Welcome to my first posting as a Fast Company blogger! In the spirit of full disclosure, if you clicked through hoping to learn how to achieve “balance,” I am afraid you will be disappointed. You see, I don’t believe there is such a thing as work/life “balance,” a concept I first discussed in the provocative October, 2004 Fast Company article by Keith Hammonds, “Balance is Bunk."

If, however, you want to join a thought-provoking dialogue that challenges the conventional wisdom about managing your work+life "fit" in a 24/7, high tech, global work reality, then you are in the right place. That’s right, I said “work+life fit,” not balance.

Why does it matter whether we call it “balance,” or “fit?” Because words have meaning. For too many of us, “balance” is a magical, yet unattainable and unsustainable, 50-50 split between our work and our personal lives. For others it's some nebulous destination out there toward which we are all traveling simultaneously. Arriving at our collective "balance," we will all hold hands and celebrate. Neither of these scenarios will ever happen which is why balance has become a deficit model or that “thing we never have.”

What you will do.
(1) Sum up the post on work+life fit in two sentences.
(2) Take the post on work+life fit further with a paragraph or two that pick up after its final sentence.
The material that comes after this text is unrelated to it.

Stored data.

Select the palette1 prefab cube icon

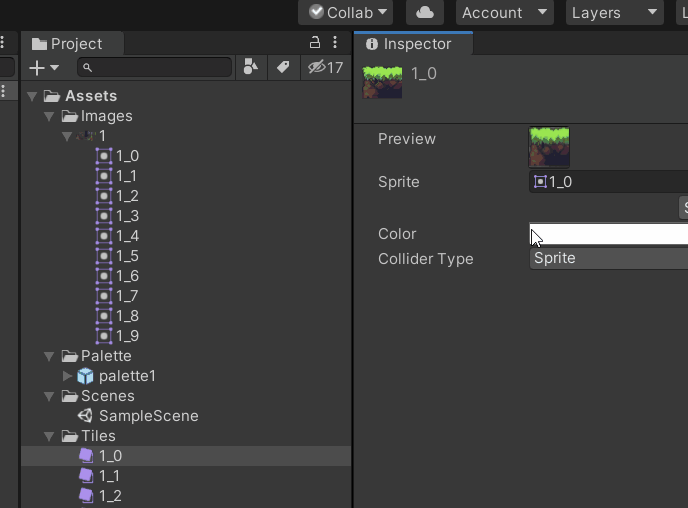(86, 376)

Results by task.
(1) In a first posting as a Fast Company blogger, the writer rejects the idea of work/life "balance," a concept the writer first discussed in Keith Hammonds's October 2004 Fast Company article "Balance is Bunk," and instead invites readers into a dialogue about work+life "fit" in a 24/7, high-tech, global work reality. The writer argues that the choice of word matters because "balance" is pictured either as an unattainable 50-50 split or as a shared destination that will never be reached, so it has become a deficit model, "that thing we never have."

(2)
Our thinking must change radically. "Balance” needs to be discarded along with all of the other 20th Century, Industrial-Age concepts that no longer apply in today’s world. As long as “balance” is the objective, we won’t see the possibilities for our work and life, which brings me back to work+life “fit” and the focus of this new weekly Fast Company blog.

How is work+life "fit" different? First, work+life “fit” is about the countless potential combinations of work and life. Your unique work and personal choices and circumstances determine your "fit." In other words, it’s about what you could have, not what you don’t have. This is a subtle but important mindset shift. With “fit,” there is no right or wrong answer, just what works for you and your job at a point in time.

Second, it is a verb, not a noun. Work+life “fit” is a career management strategy that helps you adjust the boundaries around work and the rest of your life whenever you experience a personal or professional transition, both large and small. That transition will require a new set of work+life choices, or a new "fit." Small adjustments in how, when and/or where you work make a big difference, but you have to see the possibilities and know how get there before you can make a change. That’s our goal.

Work+life “fit” requires change on many levels: individually, managerially, organizationally and culturally.

For individuals, it means understanding that work+life "fit" is a career management strategy that involves meeting your employer half-way to find mutually-beneficial solutions.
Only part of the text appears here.